Which Came First?

 


The more I know, the more I know I don’t know. Or...which came first, the chicken or the egg?

A paradox is “a statement or proposition that seems self-contradictory or absurd but in reality expresses a possible truth”.

Born in Canada, Sylvia Dustan’s love for music was nurtured by her grandparents, and her musical education started with the Sisters at the local convent. After ordination in the United Church of Canada, she served as a parish minister and prison chaplain, and edited a church music journal. Several of her hymns are included in our purple hymnal.

On the bus ride home after a really hard day of prison ministry, she was contemplating the many ways we know Jesus: He is a sheep as well as the Good Shepherd, and other examples.

She titled the poem she wrote that day “Christus Paradox”because so many attributes of Jesus are at tension with each other. The poem is powerful when sung to the tune we associate with “Let All Mortal Flesh Keep Silence” (Hymnal #274).

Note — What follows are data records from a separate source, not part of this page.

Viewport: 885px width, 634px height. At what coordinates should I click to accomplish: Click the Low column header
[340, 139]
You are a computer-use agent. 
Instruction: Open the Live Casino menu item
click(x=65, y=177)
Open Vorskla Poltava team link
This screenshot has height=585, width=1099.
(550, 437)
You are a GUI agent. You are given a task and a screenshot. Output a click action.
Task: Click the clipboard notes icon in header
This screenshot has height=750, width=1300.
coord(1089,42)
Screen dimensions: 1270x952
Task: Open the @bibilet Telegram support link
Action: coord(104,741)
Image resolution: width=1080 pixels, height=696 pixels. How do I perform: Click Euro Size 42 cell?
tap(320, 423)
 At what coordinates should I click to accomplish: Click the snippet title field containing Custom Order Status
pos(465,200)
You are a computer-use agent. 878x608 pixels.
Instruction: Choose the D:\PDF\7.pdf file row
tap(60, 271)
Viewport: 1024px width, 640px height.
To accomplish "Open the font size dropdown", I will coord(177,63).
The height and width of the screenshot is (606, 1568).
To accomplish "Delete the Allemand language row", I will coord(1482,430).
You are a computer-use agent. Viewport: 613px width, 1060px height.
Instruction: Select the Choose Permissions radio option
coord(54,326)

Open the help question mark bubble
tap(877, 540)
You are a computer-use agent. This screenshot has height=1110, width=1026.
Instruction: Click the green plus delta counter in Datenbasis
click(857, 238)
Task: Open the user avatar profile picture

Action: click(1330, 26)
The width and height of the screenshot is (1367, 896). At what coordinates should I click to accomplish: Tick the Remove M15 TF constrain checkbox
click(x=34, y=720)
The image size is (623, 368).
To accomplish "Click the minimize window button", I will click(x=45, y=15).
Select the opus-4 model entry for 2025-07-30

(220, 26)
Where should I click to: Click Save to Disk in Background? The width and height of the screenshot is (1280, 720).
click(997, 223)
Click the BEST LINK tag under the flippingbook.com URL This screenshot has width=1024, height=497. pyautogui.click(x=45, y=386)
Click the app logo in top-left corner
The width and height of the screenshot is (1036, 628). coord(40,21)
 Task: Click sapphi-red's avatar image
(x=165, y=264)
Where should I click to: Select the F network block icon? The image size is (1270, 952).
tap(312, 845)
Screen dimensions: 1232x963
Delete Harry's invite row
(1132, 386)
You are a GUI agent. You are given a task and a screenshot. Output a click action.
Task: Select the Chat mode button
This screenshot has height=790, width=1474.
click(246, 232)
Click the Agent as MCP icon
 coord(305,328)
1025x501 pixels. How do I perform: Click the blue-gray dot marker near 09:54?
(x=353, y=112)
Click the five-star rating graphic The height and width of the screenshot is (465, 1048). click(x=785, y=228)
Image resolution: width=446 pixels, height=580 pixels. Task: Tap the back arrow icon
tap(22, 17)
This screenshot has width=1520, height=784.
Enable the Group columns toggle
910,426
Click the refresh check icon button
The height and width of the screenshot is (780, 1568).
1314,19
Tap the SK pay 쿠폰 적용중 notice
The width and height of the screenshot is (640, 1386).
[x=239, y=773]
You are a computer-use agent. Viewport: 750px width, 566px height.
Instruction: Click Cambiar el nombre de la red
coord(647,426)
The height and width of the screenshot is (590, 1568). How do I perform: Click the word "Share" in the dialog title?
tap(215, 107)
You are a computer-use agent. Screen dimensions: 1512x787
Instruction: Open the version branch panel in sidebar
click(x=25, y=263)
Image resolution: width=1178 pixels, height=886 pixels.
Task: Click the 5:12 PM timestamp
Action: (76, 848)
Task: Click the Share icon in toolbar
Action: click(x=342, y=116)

The poem can also be read expressively:

You, Lord, are both Lamb and Shepherd.

You, Lord, are both prince and slave.

You, peace-maker and sword-bringer

of the way you took and gave.

You, the everlasting instant;

you, whom we both scorn and crave.

 

2 Clothed in light upon the mountain,

stripped of might upon the cross,

shining in eternal glory,

beggared by a soldier’s toss,

you, the everlasting instant;

you who are both gift and cost.

 

3 You, who walk each day beside us,

sit in power at God’s side.

You, who preach a way that’s narrow,

have a love that reaches wide.

You, the everlasting instant;

you, who are our pilgrim guide.

 

4 Worthy is our earthly Jesus!

Worthy is our cosmic Christ!

Worthy your defeat and victory;

worthy still your peace and strife.

You, the everlasting instant;

you, who are our death and life.

 

Have you ever heard someone say they know “a different side” when talking about a person? It has always fascinated me that we sing contrasting songs like “What a Friend We Have in Jesus” and “A Mighty Fortress is Our God” - a bulwark never failing”.

But since Jesus does have different sides, He can always meet us where we are, and is just what we need at that time.